2009-06-26 21:17:30 | 江戸近郊の旅・嘉陵紀行
 天保二年六月九日(1831年7月17日)。嘉陵すでに72歳。老人の足ではと、心配もあったが、あえて八幡詣に出掛けることにした。八所八幡詣ともいい、8ヶ所の八幡宮を巡るのである。ほのぼのと明ける頃、三番町の家を出て、最初に市谷八幡宮(市谷亀ヶ岡八幡神社。写真。新宿区市谷八幡町)を参詣する。

 それより神楽坂を上り榎木町(榎町)を過ぎ、とどめき(轟橋?)なんど(納戸町?)という所を通って、二番目の高田の八幡宮(穴八幡神社。新宿区西早稲田2)に詣でる。楼門の前に麻疹避けの氷室の社があり、楼門を入ると、本社、鐘楼、改修したばかりの東照宮の社殿、御輿納置堂、観音堂があった。時刻は午前8時。穴八幡の謂れともなった、神が出現した横穴(金銅製の阿弥陀如来が発見された)を拝し、山裾の御手洗を覗いてから、ここを出る。

 高田馬場(跡地は新宿区西早稲田3)を過ぎて西に行くと分れ道に出る。

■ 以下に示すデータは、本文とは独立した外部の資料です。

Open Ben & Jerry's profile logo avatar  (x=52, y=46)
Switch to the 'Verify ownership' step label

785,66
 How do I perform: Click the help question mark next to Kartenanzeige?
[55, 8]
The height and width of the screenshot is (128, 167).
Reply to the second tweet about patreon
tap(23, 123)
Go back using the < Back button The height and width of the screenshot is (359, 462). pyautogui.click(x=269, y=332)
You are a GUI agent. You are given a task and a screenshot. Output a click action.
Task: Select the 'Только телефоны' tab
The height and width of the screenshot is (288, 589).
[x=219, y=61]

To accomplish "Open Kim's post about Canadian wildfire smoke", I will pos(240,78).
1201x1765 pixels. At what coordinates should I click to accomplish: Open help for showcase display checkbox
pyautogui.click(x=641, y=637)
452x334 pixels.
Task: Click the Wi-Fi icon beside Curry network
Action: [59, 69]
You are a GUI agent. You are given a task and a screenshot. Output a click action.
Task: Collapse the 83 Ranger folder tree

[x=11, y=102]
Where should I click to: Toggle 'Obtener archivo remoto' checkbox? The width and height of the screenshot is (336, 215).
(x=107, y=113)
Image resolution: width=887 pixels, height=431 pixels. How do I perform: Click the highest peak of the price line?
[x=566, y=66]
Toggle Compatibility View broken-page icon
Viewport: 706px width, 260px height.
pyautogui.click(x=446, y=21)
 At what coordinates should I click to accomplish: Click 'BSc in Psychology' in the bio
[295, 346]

文化十三年に上高田の氷川神社を訪れた時は北側の道を通ったが、今回は南側の諏訪明神(諏訪神社。新宿区高田馬場1)の前を通ったと思われる。途中で雨が降りだしたが、そのまま進むと、入口の道に地蔵尊が建つ寺があった。嘉陵は寺の名は忘れたとしているが、観音寺(新宿区高田馬場3)であろう。嘉陵は、上高田の橋(小滝橋)で井の頭の水(神田川)を渡るが、この辺は玉川上水の分流が井の頭の水(神田川)に合流しているため、水勢は強かったと記している。橋を渡って左に折れて御成山(中野区東中野)の麓の小道を行くが、また雨が降ってきたので木の下でしばし休息する。少し歩いて、中野法泉寺の塔(宝仙寺。塔は現存せず。中野区中央2)の傍らから青梅街道に出る。午前9時過ぎ、しがらきと言う飲食店で朝食をとり、しばらく休む。そのあと、妙法寺(杉並区堀ノ内3)を参詣し、三番目の大宮八幡宮(杉並区大宮2)に詣でる。嘉陵は文政十二年(1829)にも大宮八幡に詣でたことがあり、その時に詠んだ歌を社前の石燈篭に書き付けておいたのだが、すでに半ば消えて読めなかったと書いている。